November 1 is a special day for millions of Filipinos. The Catholic Church in the Philippines celebrates the Feast of All Saint’s Day, which is more popularly known as “Undas”.

Undas is a religious and cultural tradition in the Philippines. Millions of Filipino families go to the gravesites of their dearly departed, spending time with family in remembrance and prayer.

The country effectively shuts down, with government offices and businesses closed as many Filipinos travel with family to go to their home provinces to join family.

It has endured over the years, despite the influence of the United States on Philippine culture, testament to the strong Filipino sense of community.


The beginnings of All Saints Day can be found with the introduction of the Feast of All Holy Martyrs by Pope Boniface IV in 615 AD.

Pope Boniface IV took the Roman temple of Pantheon and made it into a church dedicated to the Blessed Virgin Mary.

It wasn’t until a couple of hundred years later that Pope Gregory IV moved the date to November 1. He was thinking that maybe more pilgrims could make the trip to Rome, after the end of harvest season.

All Saints Day finally became a Holy Day of Obligation in 1484, with Pope Sixtus IV gathering all the martyrs who couldn’t be given a special feast day of their own.

In 1048, St. Odilo of Cluny declared November 2 as a Day of All Departed Ones, to encourage the Church to pray for the dead.

In the 14th century, November 2 officially became the official day for remembering the dearly departed.

The Church chose the day after November 1, to collectively remember both the saints in heaven and the souls of the dearly departed.

The Church believes that not everyone who passes away automatically goes to Heaven. First, they must enter Purgatory, where they are purified of sins committed while they were still alive.

Catholics believe that prayers said on All Souls Day help usher along the souls of their loved ones who may still be spending time in Purgatory.


There are many different stories of how the name “Undas” came about.

Some say that it finds its origins from the Spanish word for respect, “honora”.


The Cenacle Missionary published an article in 1941 detailing the Filipino custom of remembering the dearly departed.

Filipino families make the trip to their cemeteries where their loved ones are buried, with many making the journey back to their home provinces from Manila.

Those who leave early enough are tasked to clean the tombstones, to prepare for the arrival of the rest of the family.
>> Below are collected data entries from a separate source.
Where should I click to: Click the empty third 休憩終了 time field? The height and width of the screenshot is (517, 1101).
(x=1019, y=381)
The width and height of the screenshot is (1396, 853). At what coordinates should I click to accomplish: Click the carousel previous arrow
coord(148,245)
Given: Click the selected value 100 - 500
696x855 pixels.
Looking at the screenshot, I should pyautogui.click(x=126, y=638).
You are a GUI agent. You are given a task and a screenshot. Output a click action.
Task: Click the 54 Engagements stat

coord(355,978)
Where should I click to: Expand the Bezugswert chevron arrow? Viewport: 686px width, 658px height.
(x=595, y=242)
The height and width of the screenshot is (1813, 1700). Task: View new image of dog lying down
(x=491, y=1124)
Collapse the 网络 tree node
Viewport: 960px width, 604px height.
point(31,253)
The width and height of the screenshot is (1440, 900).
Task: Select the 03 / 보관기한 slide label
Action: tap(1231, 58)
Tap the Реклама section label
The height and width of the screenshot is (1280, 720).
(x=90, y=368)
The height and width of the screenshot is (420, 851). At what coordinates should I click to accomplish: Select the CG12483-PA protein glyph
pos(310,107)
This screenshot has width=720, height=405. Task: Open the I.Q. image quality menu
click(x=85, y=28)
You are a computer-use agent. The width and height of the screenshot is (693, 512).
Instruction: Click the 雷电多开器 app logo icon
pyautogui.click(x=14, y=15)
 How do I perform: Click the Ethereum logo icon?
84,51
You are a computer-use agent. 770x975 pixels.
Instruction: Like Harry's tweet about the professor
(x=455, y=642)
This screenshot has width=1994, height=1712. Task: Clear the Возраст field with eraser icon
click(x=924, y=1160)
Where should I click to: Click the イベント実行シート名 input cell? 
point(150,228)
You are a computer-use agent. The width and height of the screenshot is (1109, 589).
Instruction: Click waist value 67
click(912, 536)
When enough family members have arrived, the elders of the family lead the prayers, before preparing the food and refreshments for the long night ahead.


With many cemeteries across the country fully packed, Filipinos have adjusted to avoid the throngs of people and the accompanying traffic.

Many have taken to visiting the gravesites of their dead relatives several days before All Souls Day, bringing flowers and spending time with family to remember their loved ones.